Zortress® may cause a serious type of allergic reaction called angioedema. This may occur more often when it is used with certain heart and blood pressure medicines called ACE inhibitors (eg, captopril [Capoten®], enalapril [Vasotec®], fosinopril [Monopril®], quinapril [Accupril®], ramipril [Altace®]). Check with your doctor right away if you have a rash, itching, a large, hive-like swelling on the face, eyelids, lips, tongue, throat, hands, legs, feet, or sex organs, trouble breathing, or chest tightness while you are using this medicine.

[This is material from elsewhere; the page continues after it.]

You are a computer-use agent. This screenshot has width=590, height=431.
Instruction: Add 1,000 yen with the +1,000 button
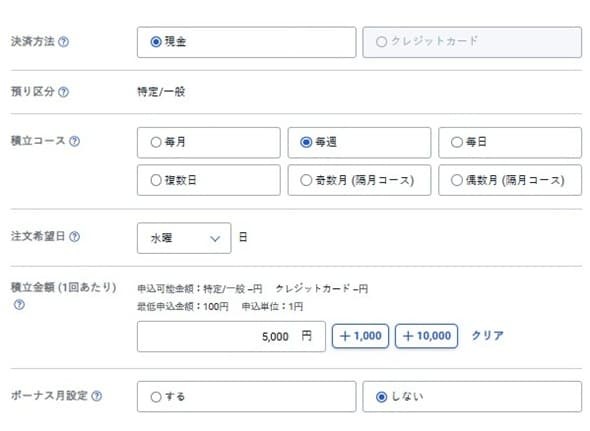coord(360,336)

If you have a kidney transplant, this medicine may increase your risk for having a blood clot in the new kidney. This usually occurs within the first 30 days after the kidney transplant. Check with your doctor right away if you are making less urine, or if you have pain in your groin, lower back, side, or stomach, dark-colored urine, a fever, or nausea or vomiting.

This medicine may also prevent you from healing correctly after an injury. Call your doctor right away if you have any of the following symptoms: blood, fluid, or pus in your incision, your incision opens up, and it is red, warm, painful, or swollen.

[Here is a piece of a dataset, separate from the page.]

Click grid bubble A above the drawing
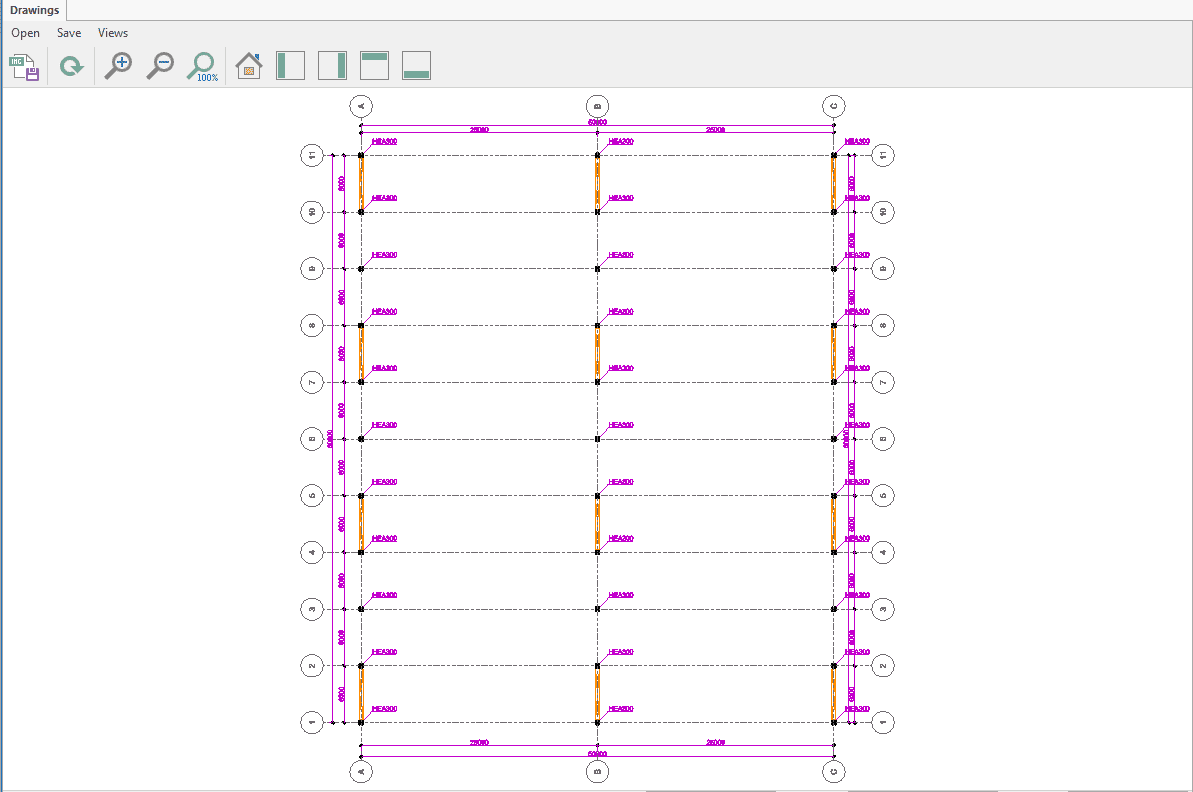Screen dimensions: 1193x792 pos(361,106)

If you are taking this medicine after a kidney transplant, it may increase your risk for developing rare and serious virus infections, such as polyoma virus-associated nephropathy (PVAN), progressive multiple leukoencephalopathy (PML), and BK virus-associated nephropathy (BKVAN). The BK virus may affect how your kidneys work and cause a transplanted kidney to fail. Check with your doctor right away if you are having more than one of these symptoms: bloody urine, a decreased frequency or amount of urine, increased thirst, loss of appetite, lower back or side pain, nausea, swelling of the face, fingers, or lower legs, trouble with breathing, unusual tiredness or weakness, vomiting, or weight gain.

Everolimus may cause mouth ulcers and sores in some patients. Tell your doctor right away if you have pain, discomfort, or open sores in your mouth while you are using this medicine. You may use a special mouthwash or mouth gel to treat these ulcers. Ask your doctor what type of products to use.

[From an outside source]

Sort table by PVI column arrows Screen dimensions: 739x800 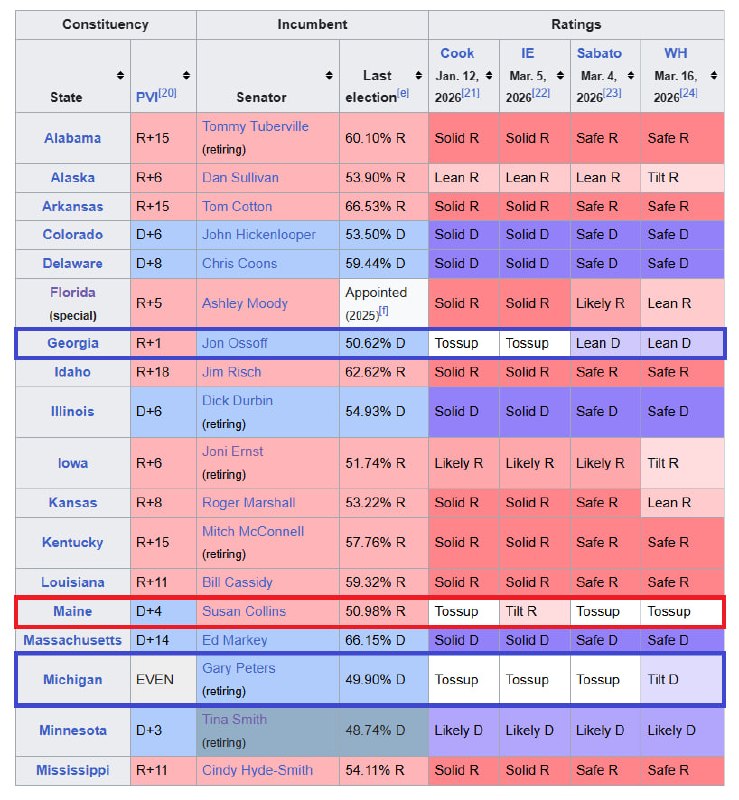186,75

This medicine may affect blood sugar levels. Check with your doctor if you notice a change in your blood or urine sugar tests.

Tell your doctor if your taking a corticosteroid or another medication that may weaken your immune system. This may increase your risk for developing a serious infection.

Do not take other medicines unless they have been discussed with your doctor. This includes prescription or nonprescription (over-the-counter [OTC]) medicines and herbal (eg, St. John's Wort) or vitamin supplements.